Aufgabe 1: Für welchen Markt produziert und verkauft Volkswagen laut dem Text über die beschlagnahmten VW-Elektroautos das Modell ID.6 ausschließlich?
Aufgabe 2: Schreiben Sie aus dem Text über die beschlagnahmten VW-Elektroautos wortgetreu den Abschnitt ab, der mit den Worten „Modell ausschließlich für“ beginnt und mit „2022 wieder verworfen.“ endet.
Aufgabe 3: Setzen Sie den Text über den Streit um die aus China importierten VW-Elektroautos im Anschluss an seinen letzten Satz fort.

------ Textauszug ------

China-Importe Warum VW nagelneue E-Autos verschrotten lassen will
Ein Autohändler bietet 22 aus China importierte Elektro-SUVs von Volkswagen an. Der Hersteller lässt die Fahrzeuge konfiszieren und fordert die Verschrottung. Worum geht es bei dem Streit?
"Das ist eine Katastrophe. Das ist so, als wenn ich den Platz gefunden habe, wo mein geklautes Eigentum ist." Fassungslos steht Gregory Brudny nur wenige Meter vor einer Lagerhalle im brandenburgischen Lindow (Mark). In der Halle befinden sich 22 Elektroautos von Volkswagen. Sie gehören eigentlich dem Autohändler Brudny, einem Geschäftsmann mit russischem und israelischem Pass, der seit 30 Jahren in Deutschland tätig ist.
Doch sie wurden im vergangenen Jahr alle beschlagnahmt. Und nach dem Willen von Volkswagen sollen die 22 Neuwagen verschrottet werden. "Das ist mein Eigentum. Wie kann man Eigentum vernichten?", sagt Brudny. "Ich habe nichts geschmuggelt, alles war absolut legal."
Modell ausschließlich für chinesischen Markt
Die beschlagnahmten Autos sind VW-Modelle des Typs ID.6, die aus China importiert wurden. Diesen XXL-SUV mit bis zu sieben Sitzen produziert und verkauft Volkswagen ausschließlich für den chinesischen Markt. 2021 wurde das Modell "als Wohnzimmer auf Rädern" in China vorgestellt. Anfängliche Überlegungen, diesen großen SUV auch in Europa zu vermarkten, hat Volkswagen Ende 2022 wieder verworfen.
Für die Automobilexpertin Helena Wisbert vom CAR Center Automotive Research ist das eine durchaus nachvollziehbare Entscheidung. Der ID.6 passe nicht in das derzeitige Produktprogramm von VW. "Volkswagen mangelt es eher an kleineren, kompakteren Elektroautos anstelle von noch größeren SUVs", so Wisbert.

------ Datenblock ------

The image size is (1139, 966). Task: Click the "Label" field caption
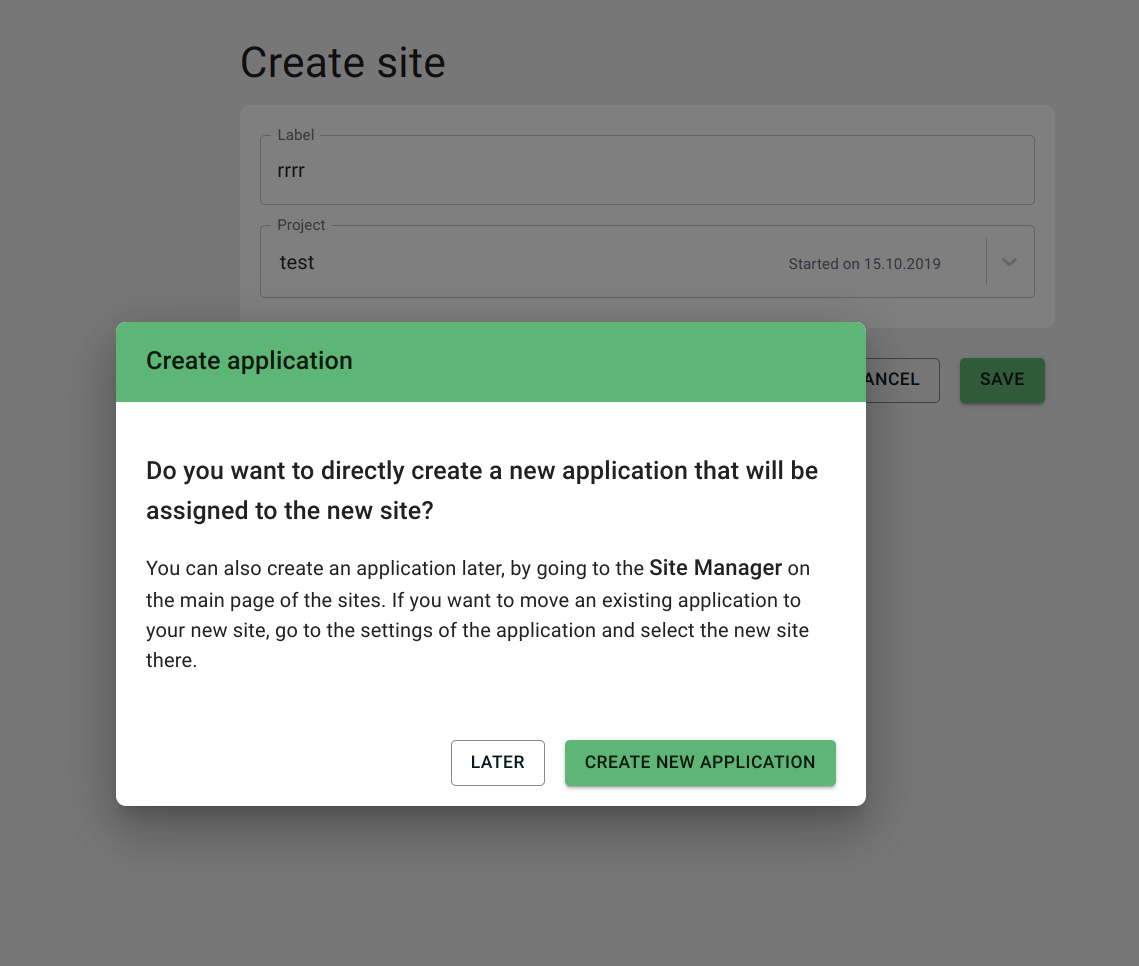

------

Endergebnis 1: Ausschließlich für den chinesischen Markt.

Endergebnis 2:
Modell ausschließlich für chinesischen Markt
Die beschlagnahmten Autos sind VW-Modelle des Typs ID.6, die aus China importiert wurden. Diesen XXL-SUV mit bis zu sieben Sitzen produziert und verkauft Volkswagen ausschließlich für den chinesischen Markt. 2021 wurde das Modell "als Wohnzimmer auf Rädern" in China vorgestellt. Anfängliche Überlegungen, diesen großen SUV auch in Europa zu vermarkten, hat Volkswagen Ende 2022 wieder verworfen.

Endergebnis 3:
Absatzziele von VW in China bisher nicht erreicht
China ist der weltweit größte Automarkt auch für E-Autos mit jährlich 6,3 Millionen Neuzulassungen. Hier sieht Volkswagen Marktchancen sowohl für den kleineren ID.4 als auch den großen ID.6. Doch der Absatz der elektrischen Modelle von Volkswagen bleibt bisher hinter den Erwartungen zurück. Er stieg zwar seit 2021 kontinuierlich von rund 70.000 verkauften E-Autos auf rund 190.000 im vergangenen Jahr. Die erhofften Verkaufszahlen wurden dabei aber nie erreicht. Immerhin kratzte Volkswagen 2023 knapp an der Zielmarke von 200.000. Aber auch nur, weil im letzten Quartal die Preise massiv gesenkt wurden.
VW habe in China zu spät erkannt, dass die Kundschaft dort von einem E-Auto ein ganz anderes Niveau an Konnektivität, Digitalisierung und digitalen Serviceleistungen erwarte als in Europa, sagt Expertin Wisbert. "Volkswagen ist nicht schnell genug gewesen, um diese Ansprüche der Kundinnen und Kunden in China zu bedienen. Und hat dadurch Marktanteile verloren."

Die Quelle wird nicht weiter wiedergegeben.